The burning of stubble in Punjab is a serious problem as it leads to pollution of environment, various types of allergies among the people and reducing the quality of the soil. The practice in the state is so widespread that When the Moderate Resolution Imaging Spectroradiometer (MODIS) on NASA’s Aqua satellite passed over the region on November 12, 2013, numerous such fires were seen burning and the fields generally appeared brown.
The problem of paddy stubble burning can be tackled to a large extent by the increased use of paddy stubble balers if more biomass plants, which buy the stubble for power generation, come up in the region.
The technique is very much helpful in different ways as besides solving the problem of paddy stubble burning it also leads to power generation and creation of employment for many people.
Presently, there are two biomass plants, one in Muktsar and one in Fazilka, besides some others operational in Punjab.
“We are buying about one lakh tonne of paddy stubble for our two biomass plants, Malwa Power Private Limited in Gulabewala village in Muktsar and Deep Development Engineers Limited at Gaddadob in Fazilka district. We have targeted to buy about 40,000 to 50,000 tonnes of paddy stubble in the shape of paddy bales for each plant,” informed Dinesh Kumar Bhardwaj, deputy manager at Malwa power private limited, Gulabewala.
“We are buying paddy stubble at about `130 per quintal. Most of the stubble is being transported from Muktsar district and some nearby parts of Faridkot for the Gulabewala plant. Mainly, the people engaged in the work are transporting it to the plant from the area within the radius of about 35 kms,” he said.
“Though paddy stubble balers can be very useful to save the environment and soil from deterioration, but it totally depends upon the presence of biomass plants. In Faridkot district, the agriculture department has provided subsidy to about 7 paddy balers so far. These are available on the 50% subsidy,” said Dr Amandeep Keshav, project director, agriculture technology management agency (ATMA), Faridkot.
“The balers can bale the paddy stubble in about ten acres in a day. One bale weighs about 15 to 18 kg and paddy stubble is bought in the form of bales as it is very easy to store in stacks and transport.
Unbaled paddy is in little demand,” says Amandeep Keshav.
But, Faridkot and Moga districts have reportedly no biomass plants. “Paddy baler is very helpful in checking the burning of paddy stubble. I bought a paddy baler last year, that had cost me about Rs 10.20 lakh, including a rake. It requires about four tractors, one for baler, and another for rake and two to run choppers. Besides, about 10 tractors are required to transport paddy bales to the biomass plants,” said Kulwinder Singh, a farmer from Jhok Sarkari village of Faridkot district.

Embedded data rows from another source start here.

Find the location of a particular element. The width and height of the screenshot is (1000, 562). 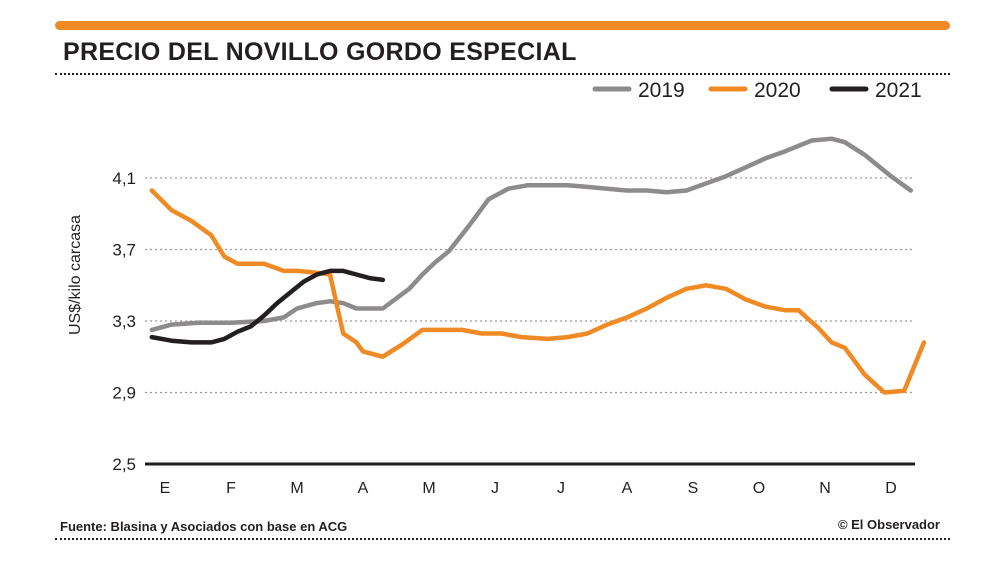

y-tick-label: 2,5 is located at coordinates (124, 464).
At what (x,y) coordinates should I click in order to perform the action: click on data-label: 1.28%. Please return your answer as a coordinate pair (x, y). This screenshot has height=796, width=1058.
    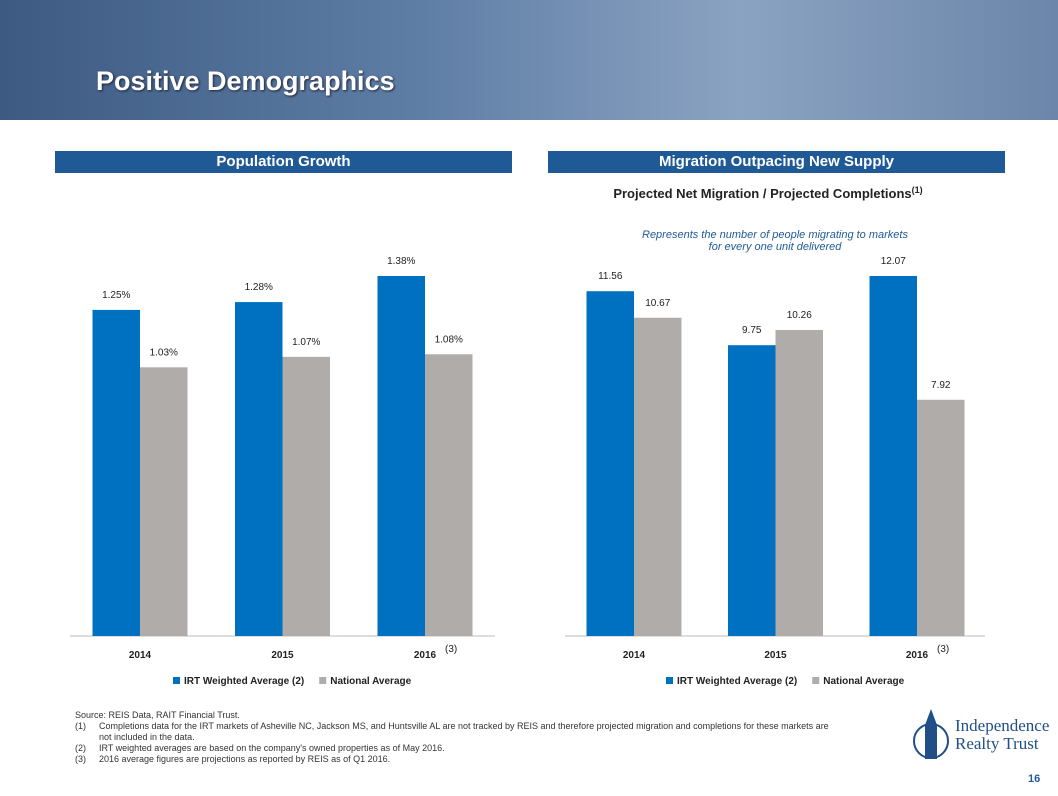
    Looking at the image, I should click on (259, 288).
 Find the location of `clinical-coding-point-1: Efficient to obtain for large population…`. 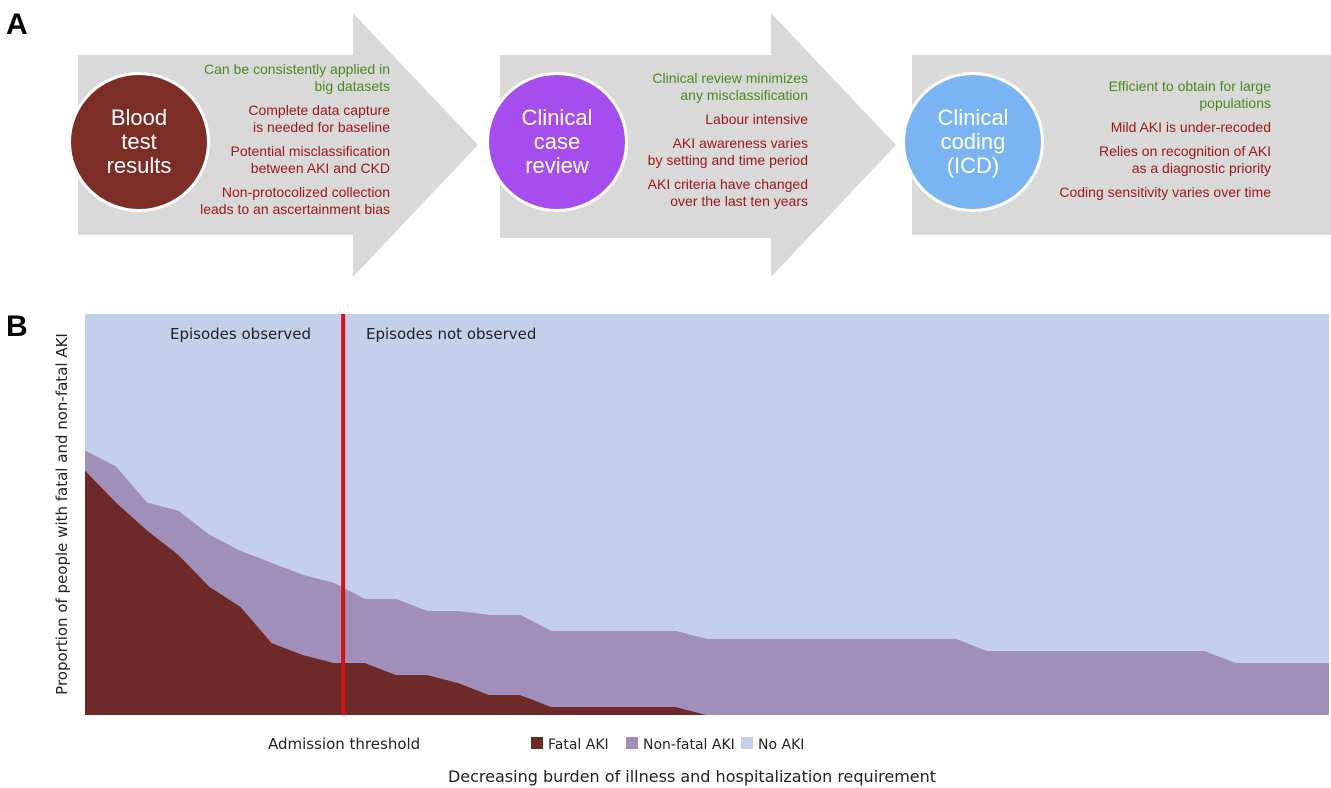

clinical-coding-point-1: Efficient to obtain for large population… is located at coordinates (1190, 94).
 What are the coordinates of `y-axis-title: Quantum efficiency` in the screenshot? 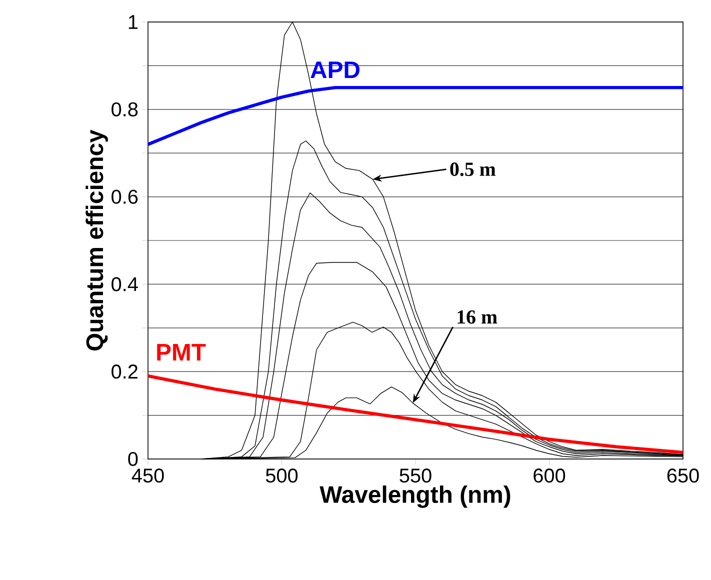 It's located at (97, 240).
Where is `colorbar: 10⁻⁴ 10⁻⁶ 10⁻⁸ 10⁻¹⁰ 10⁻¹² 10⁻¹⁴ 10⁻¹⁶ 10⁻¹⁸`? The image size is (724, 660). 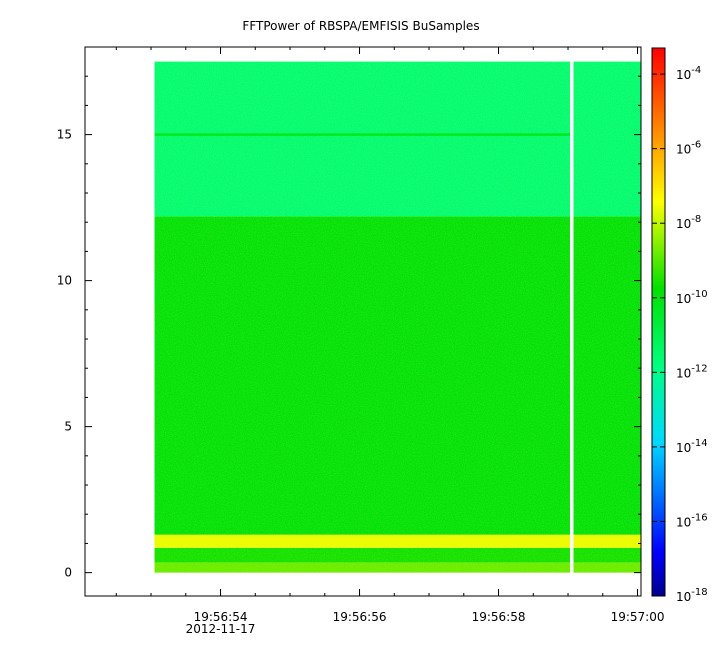
colorbar: 10⁻⁴ 10⁻⁶ 10⁻⁸ 10⁻¹⁰ 10⁻¹² 10⁻¹⁴ 10⁻¹⁶ 10⁻¹⁸ is located at coordinates (680, 326).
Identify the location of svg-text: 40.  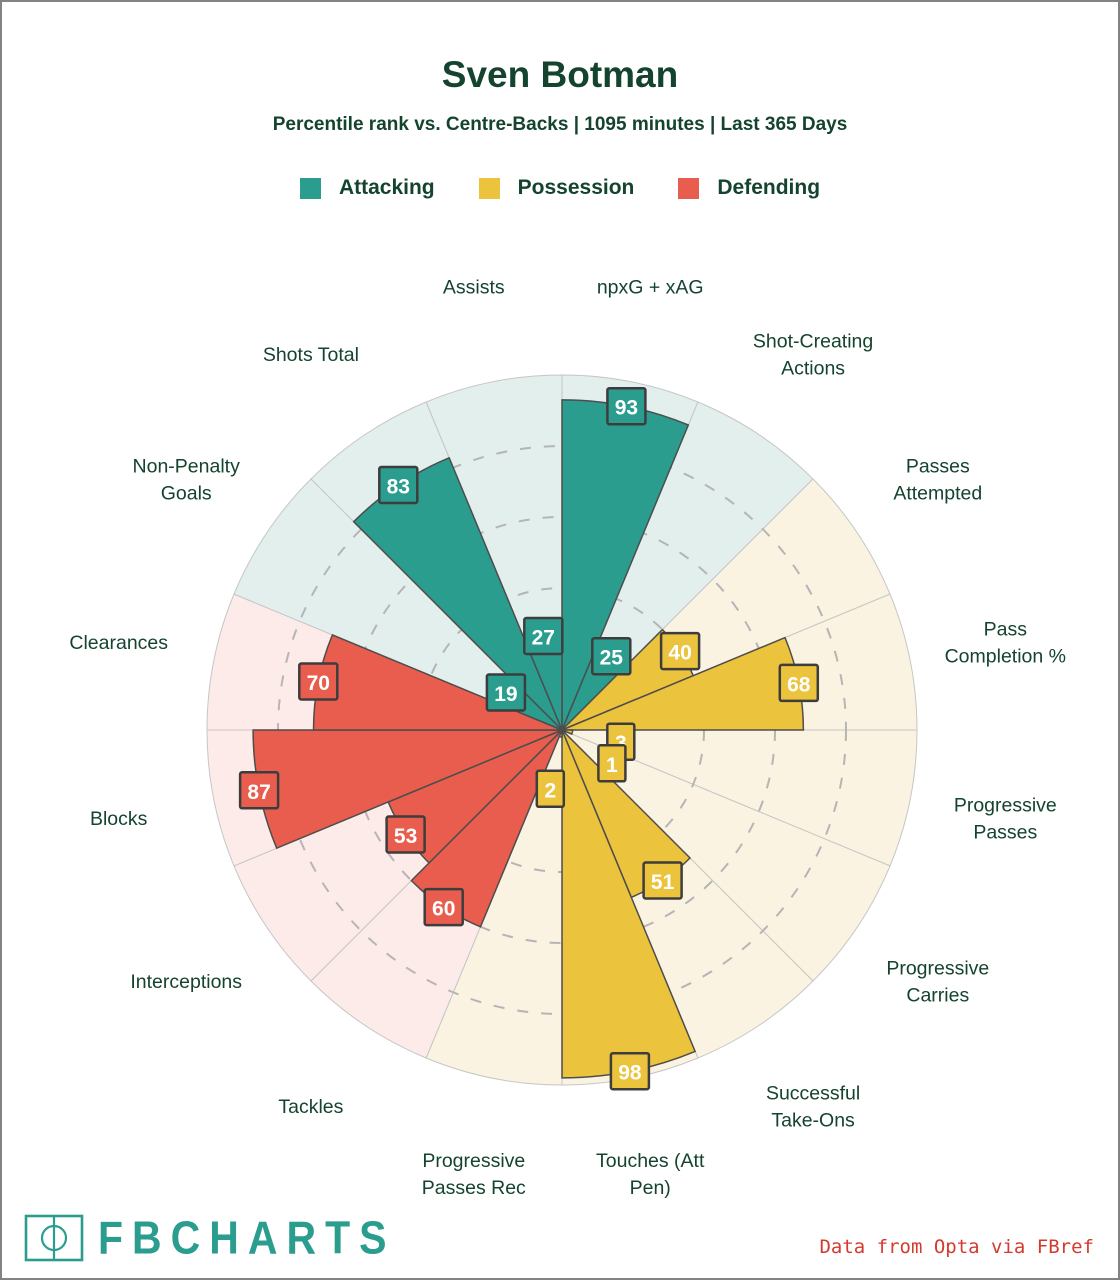
(680, 654).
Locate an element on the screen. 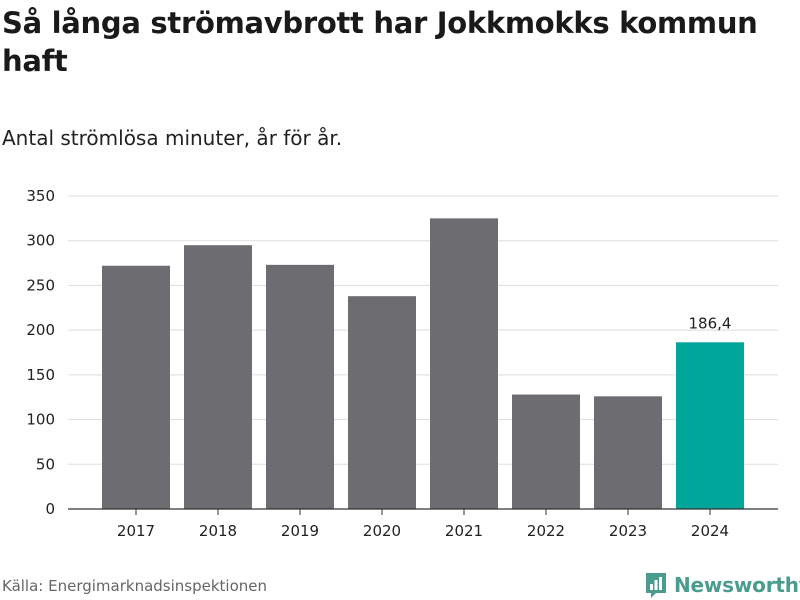 The image size is (800, 600). y-tick-label: 300 is located at coordinates (40, 241).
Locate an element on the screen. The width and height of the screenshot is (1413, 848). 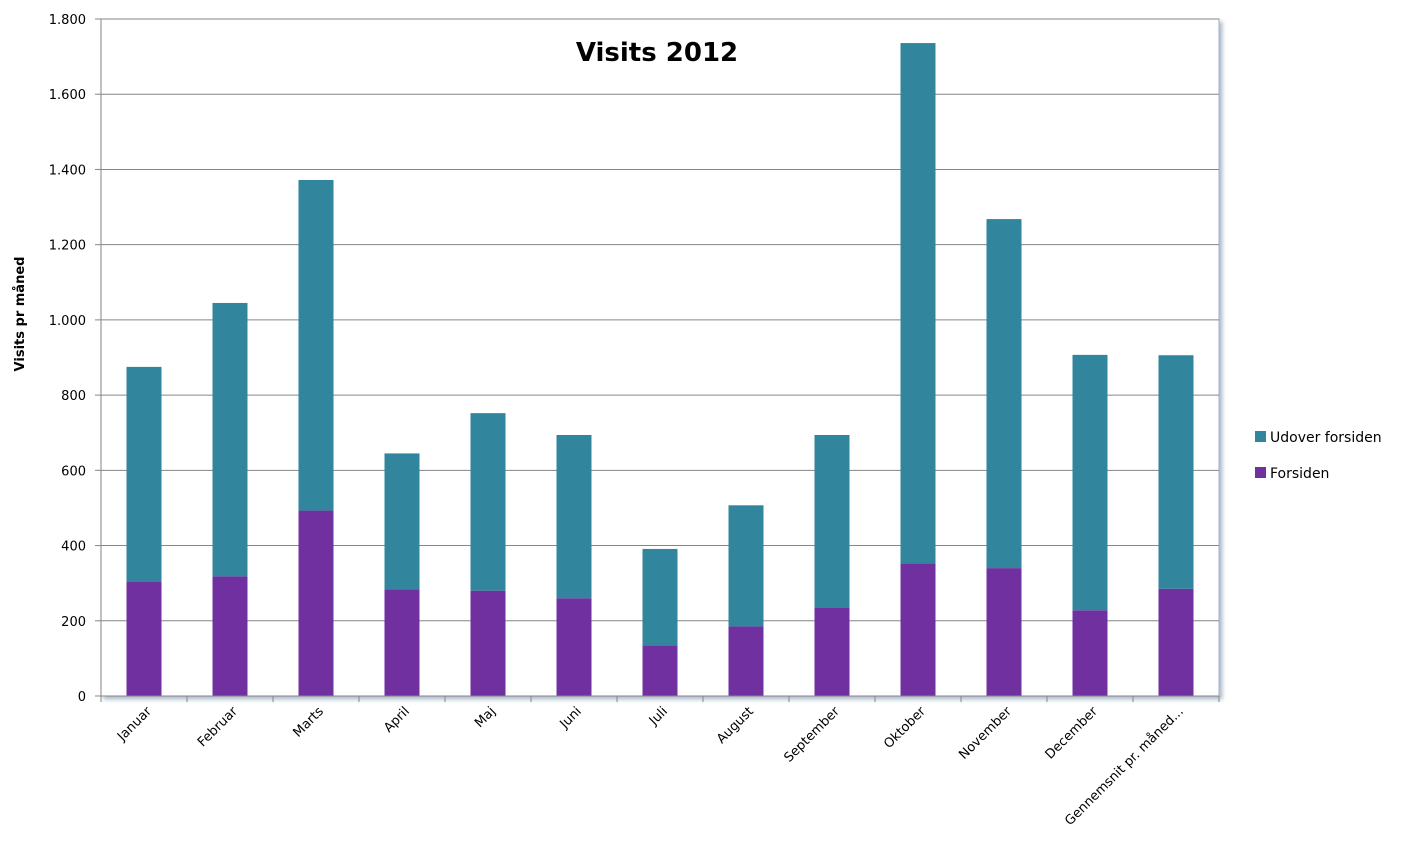
y-tick-label: 1.600 is located at coordinates (68, 96).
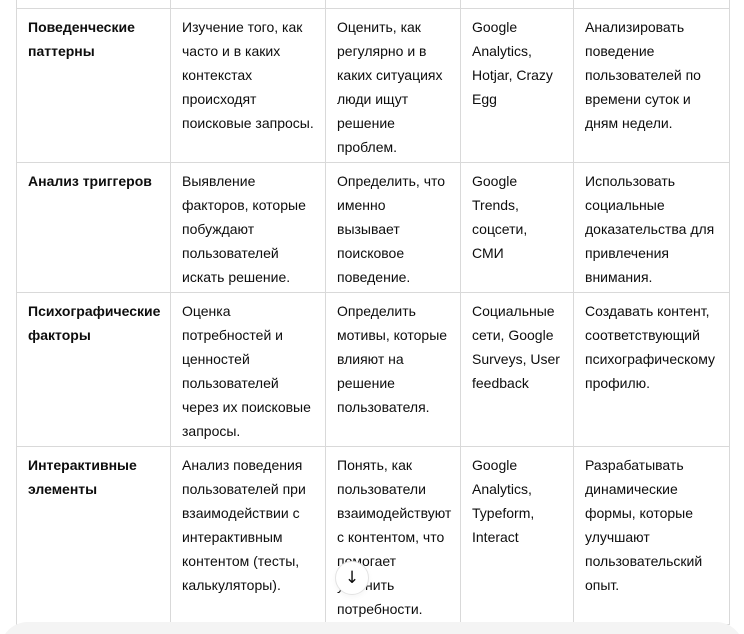 This screenshot has height=634, width=744. I want to click on row-header-cell: Интерактивные элементы, so click(94, 536).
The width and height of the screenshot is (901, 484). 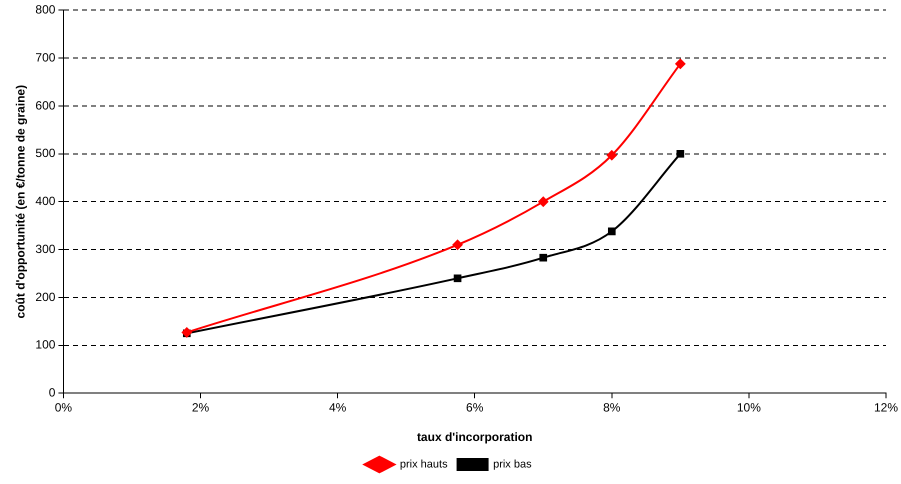 What do you see at coordinates (886, 408) in the screenshot?
I see `x-tick-label: 12%` at bounding box center [886, 408].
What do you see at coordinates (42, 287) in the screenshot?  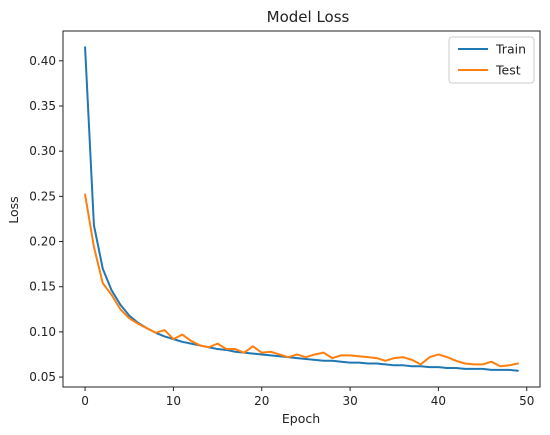 I see `y-tick-label: 0.15` at bounding box center [42, 287].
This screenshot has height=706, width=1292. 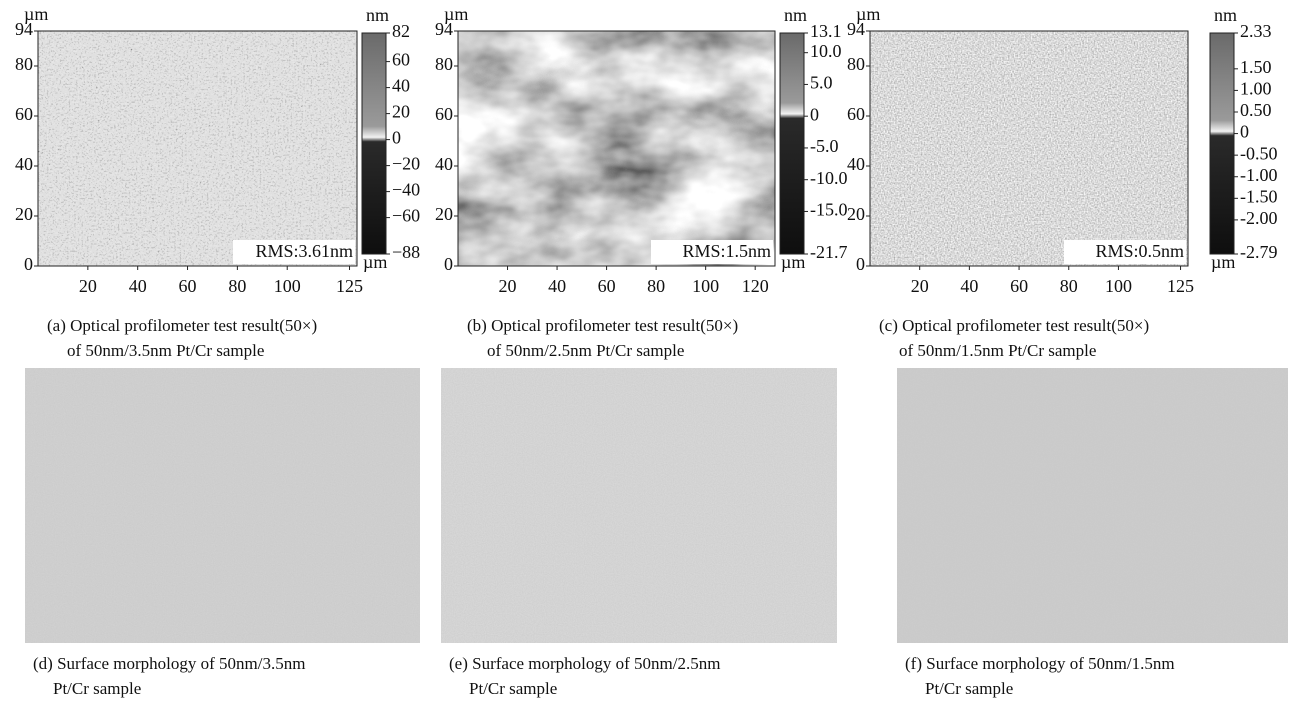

“I saved burning of paddy stubble on about 1,000 acres of my village with the help of the paddy baler. I do not have time to go out to other villages because there is so much work in my own village as the quality of land improves when the stubble is not burnt and fuel costs can also be saved. The farmers can sow wheat after simply ploughing with cultivators,” said Kulwinder Singh.
“I am selling paddy stubble bales in Gulabewala biomass plant at about Rs 127 per quintal,” he said.
“The number of biomass plants in Punjab is very small. There are only about seven such biomass plants and the government must make efforts to encourage setting up of such plants so that the problem of stubble burning can be solved in the state,” said Darshan Singh, former Sarpanch of Dhilwan Kalan village.